While I disagreed that I should have asked the letter writer to edit their words, I told the person that I would take it under advisement that words may have a different impact in small communities than larger centres. Will I start censoring unsavoury language for its own sake?

Absolutely not. But there was a grain of truth in her feedback that I could take to heart, perhaps not for letters, but for our coverage in general.

Have rural places been affected differently than larger ones? What do we in smaller communities have to gain or lose?
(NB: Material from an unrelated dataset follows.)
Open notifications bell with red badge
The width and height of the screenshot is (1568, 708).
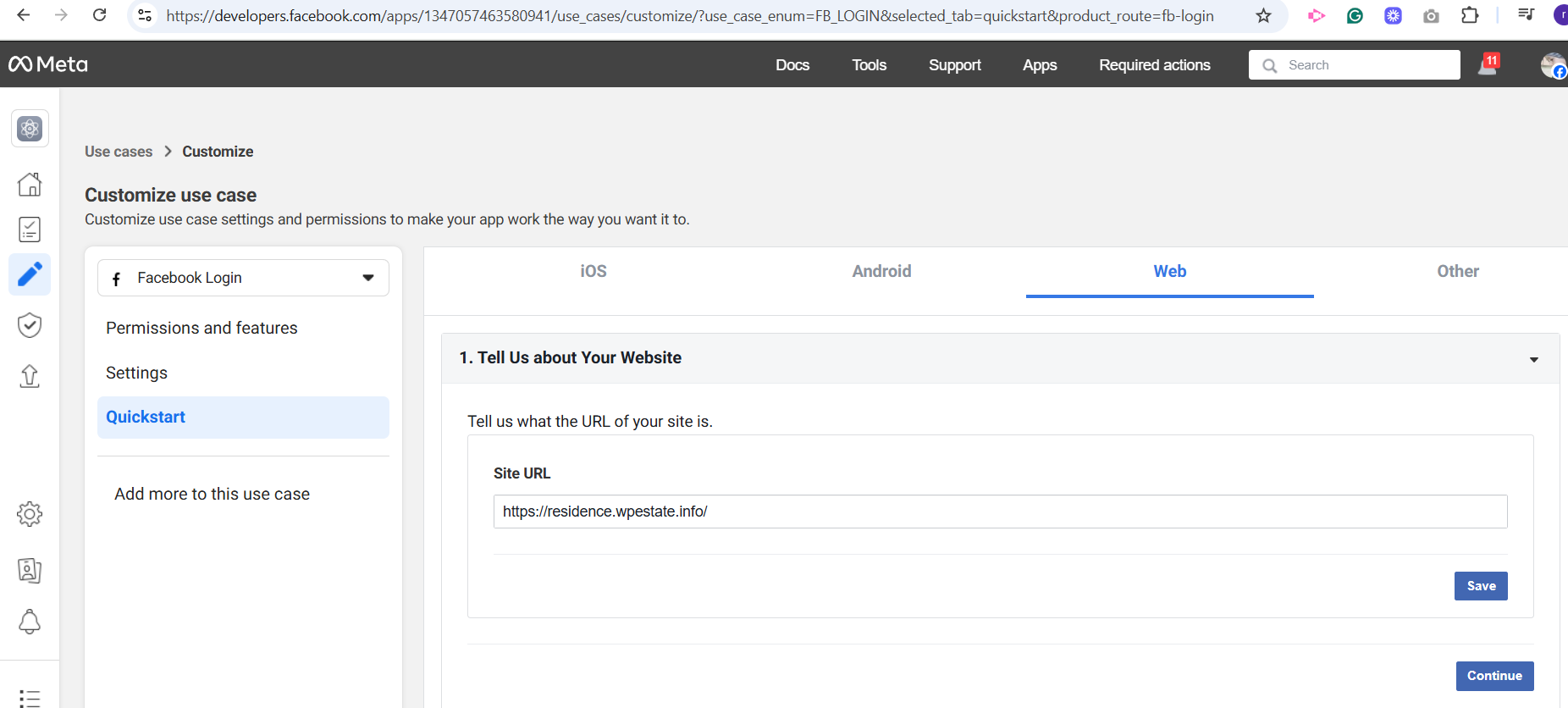click(1488, 65)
With the exception of some people losing their jobs, it feels like our small communities have fared well from a human-interaction perspective during this “divisive” time of vaccine mandates. I see very little debate or personal attacks on social media. People seem to be keeping their distance. Is it because we aren’t card-carrying zealots one way or another? I certainly know some very vocal people who won’t give an inch, so that can’t be it. Is it because people in small towns are afraid of confrontation? Perhaps, but I’ve also heard of people flouting the mandates with what can only be described as a tolerant reaction from local businesses.

As someone who can see the arguments on the many sides in a remarkably detached manner, I find it absurd how both the trucker convoy supporters and the Prime Minister are rallying for people to “unite” and “not be divided.” But the emotional tone with which I’ve heard this sentiment from locals makes me believe that people are not just afraid of being divided by vaccine mandates—that perhaps they are afraid of their place in the community. Of losing friends and family.

What does it mean to be a vocal minority in a life and death situation? People perceive the stakes differently, and thus interpret dissenters differently. There are many “realities,” based on what facts (or hearsay) we choose to include in (and exclude from) our world view.

Many people have recently conjured Bonnie Henry’s words from the beginning of the pandemic: Be Kind. Be Calm. Be Safe.

How does this play out in our small communities during this “divisive” time? I invite you to think about it and consider how vocal minorities are treated in our country in general.